Receiver operating characteristic curve (ROC) for the earthquake probability map

Model limitations and future prospects

The model’s strengths, challenges and weaknesses are based on the model data, thematic parameters and model implementation. This study aims to predict an earthquake risk on the east coast of India by using the integrated combined MCDM methods (subjective and objective), along with the ANN and GIS techniques. This study show cases a thorough evaluation of risks and can be implemented on a large scale to obtain precise risk information.

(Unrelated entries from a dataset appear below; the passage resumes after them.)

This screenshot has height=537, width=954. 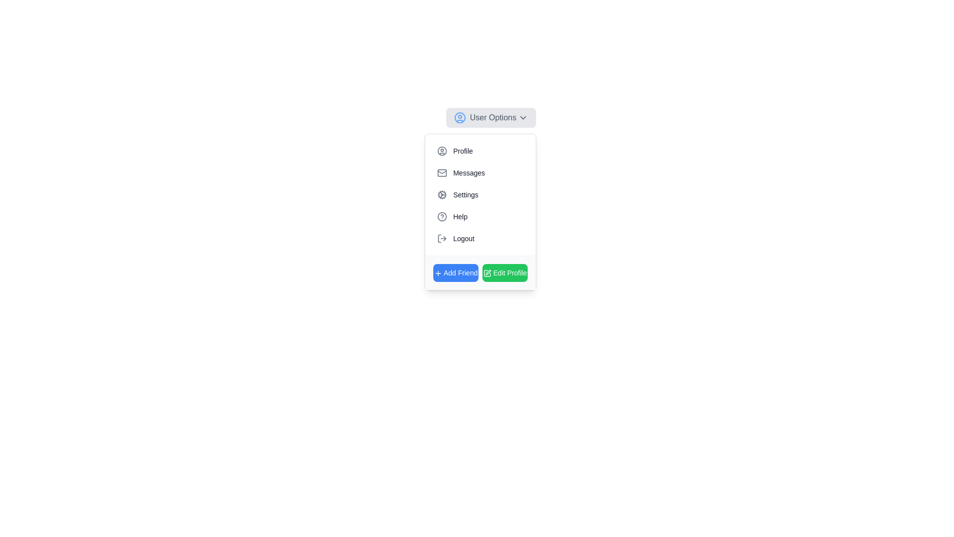 What do you see at coordinates (487, 273) in the screenshot?
I see `the editing icon located to the left of the 'Edit Profile' text` at bounding box center [487, 273].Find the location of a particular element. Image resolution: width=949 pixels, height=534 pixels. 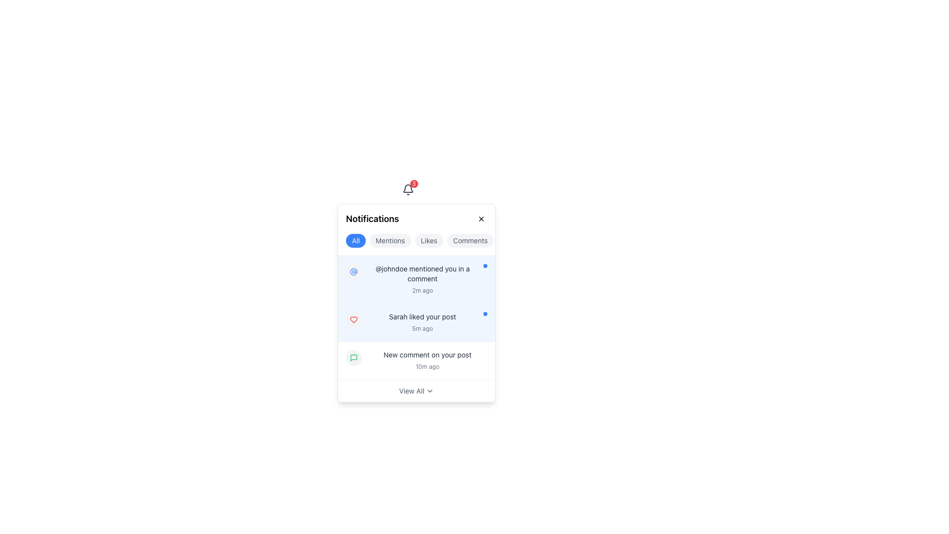

the 'Likes' filter button, which is the third button in the row of notification buttons at the top of the notifications pop-up panel is located at coordinates (429, 240).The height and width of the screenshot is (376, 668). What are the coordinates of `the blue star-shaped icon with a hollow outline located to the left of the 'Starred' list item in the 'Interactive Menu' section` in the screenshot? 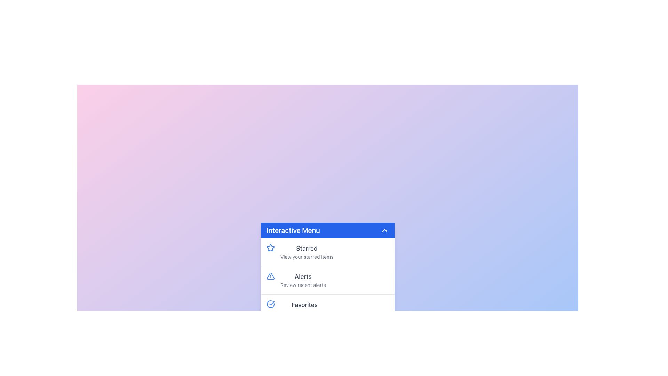 It's located at (270, 247).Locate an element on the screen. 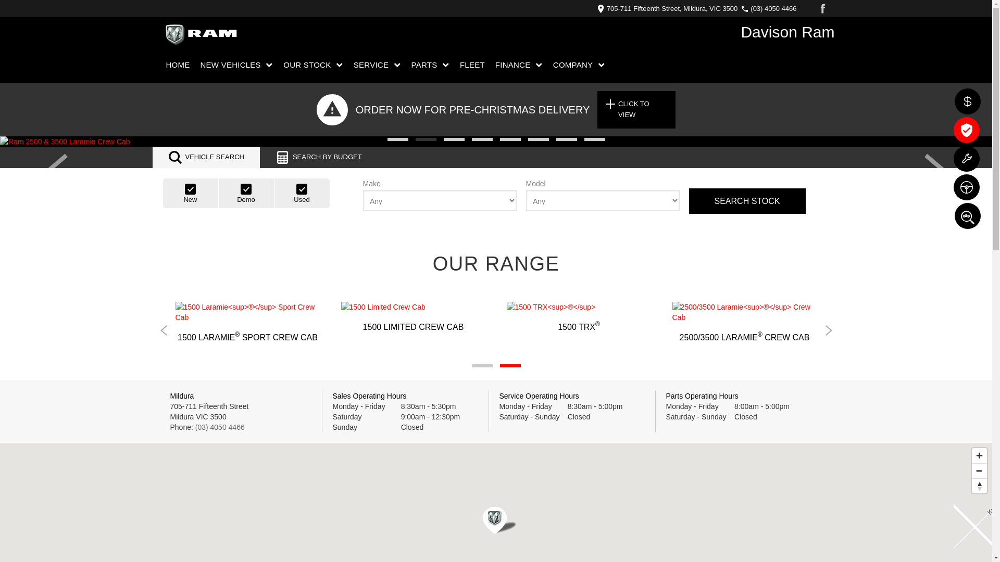 The height and width of the screenshot is (562, 1000). 'FINANCE' is located at coordinates (489, 65).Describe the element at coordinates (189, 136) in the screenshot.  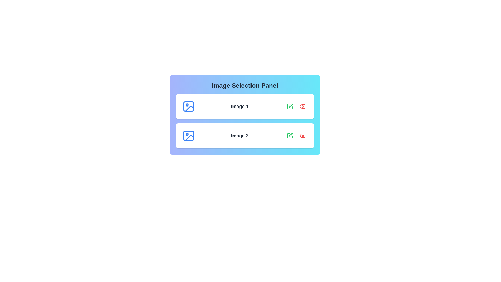
I see `the decorative rectangular SVG shape with rounded corners that is part of the icon representing 'Image 2', located at the top-left of the icon` at that location.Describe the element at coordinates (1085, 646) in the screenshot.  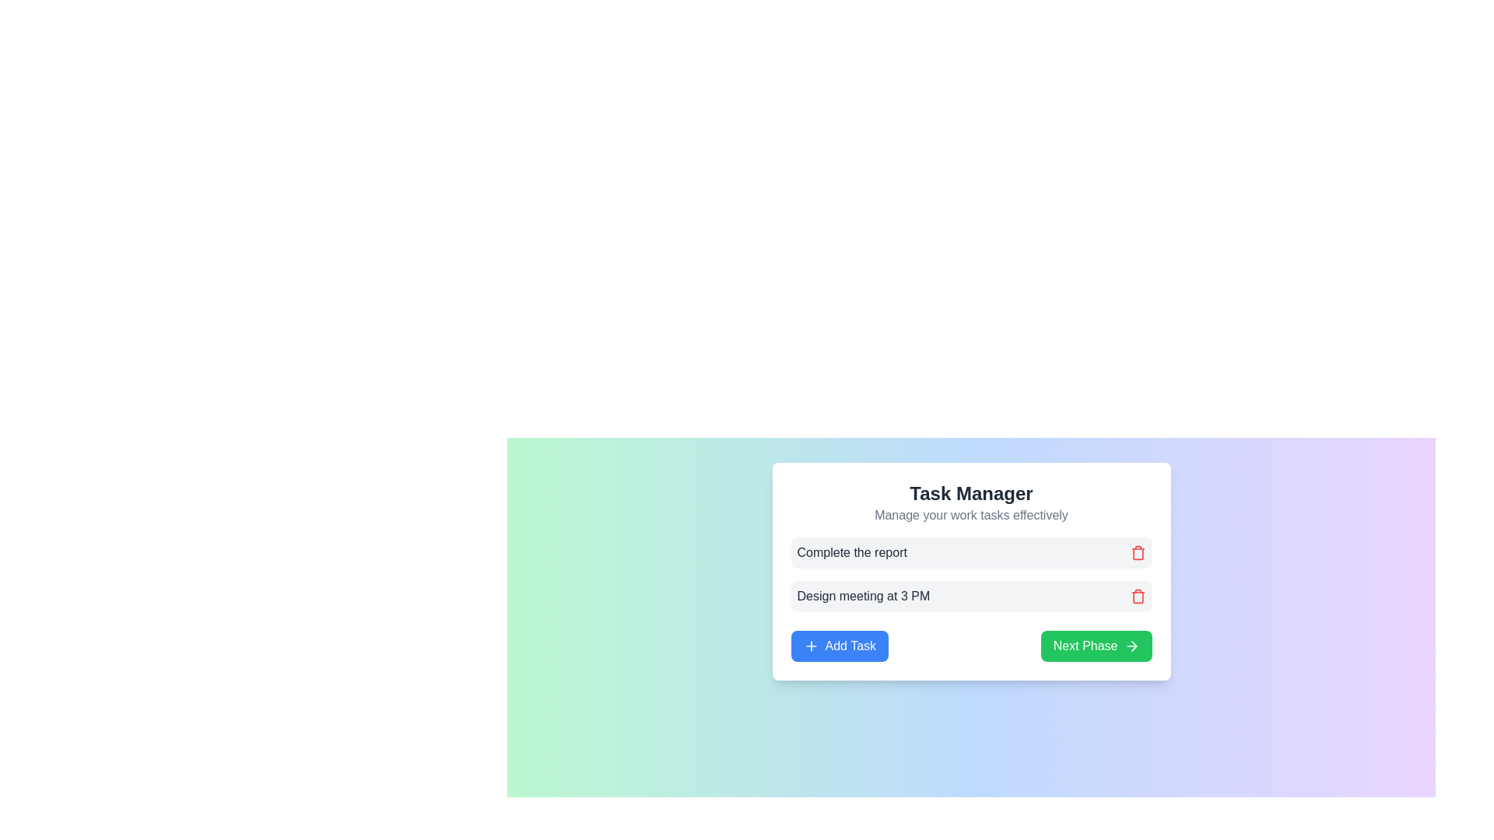
I see `displayed text of the Text label indicating the action of moving to the next phase, which is centrally located within the green button labeled 'Next Phase'` at that location.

The constraints and challenges of this study are mostly related to collecting large datasets and their processing using machine-learning algorithms. Proper datasets of some parameters may not be available, besides obtaining datasets for larger study regions. As a result, data from other (secondary) sources are used, which may contain inaccuracies. Similarly, absence of parameters such as liquefaction factors, soil characteristics, fault characteristics, earthquake precursors, seismic structure and building types has an impact on the study. Subjectivity makes it difficult to obtain high-quality data and estimate priorities. Furthermore, limitations also arise from failing to account for diurnal or day and night fluctuations in many characteristics when evaluating vulnerability. Also, the ANN technique is data-dependent. Hence, an earthquake probability distribution study requires lots of training data; selecting appropriate parameters is crucial to avoid bias in results. Designing and implementing the ANN model require a significant amount of work. Despite all these limits and obstacles, the models used in this study are effective for assessing earthquakes and mitigating and minimising disaster risk. This approach can be used in other areas with few modifications, and several government agencies can utilise the results.

However, high-resolution LiDAR-created Digital Elevation Models (DEMs) and a three-dimensional city model may improve results in the future. Additionally, future research should explore the impact of biodiversity on earthquake risk assessment in specific regions in conjunction with other machine-learning methods. Ultimately, the integration of the AHP, CRITIC and ANN with Geographic Information System (GIS) provides a promising framework for investigating the effects of various disasters on both society and infrastructure.

Conclusions

Identifying hazardous and risk zones is a crucial aspect of mitigating seismic hazards. In this study, we have estimated the earthquake risk for the east coast of India by integrating MCDM models, namely the subjective AHP and the objective CRITIC, with ANN. Twenty-seven non-spatial and spatial data sets were used to evaluate earthquake risk in the study area.

This study indicates that approximately 4.46% of the area of the East Coast region is prone to high earthquake risk, 29.40% moderate, 36.25% low risk, and the remaining area is under very low earthquake risk. About 11.24% of the total residing population is at high risk, 29.19% at moderate, 32.09% at low and 27.48% live under very low risk. The sensitivity analysis has been performed to comprehend the impact of various parameters used to develop the coping capacity and vulnerability for the east coast. We have also used the ROC curve to validate the AHP-CRITIC-ANN integrated model, which indicated relatively good results with an AUC of 0.85. The results may be helpful to mitigation and planning authorities in identifying risk prone areas in the East Coast region and plan for any potential earthquake induced disaster well in advance.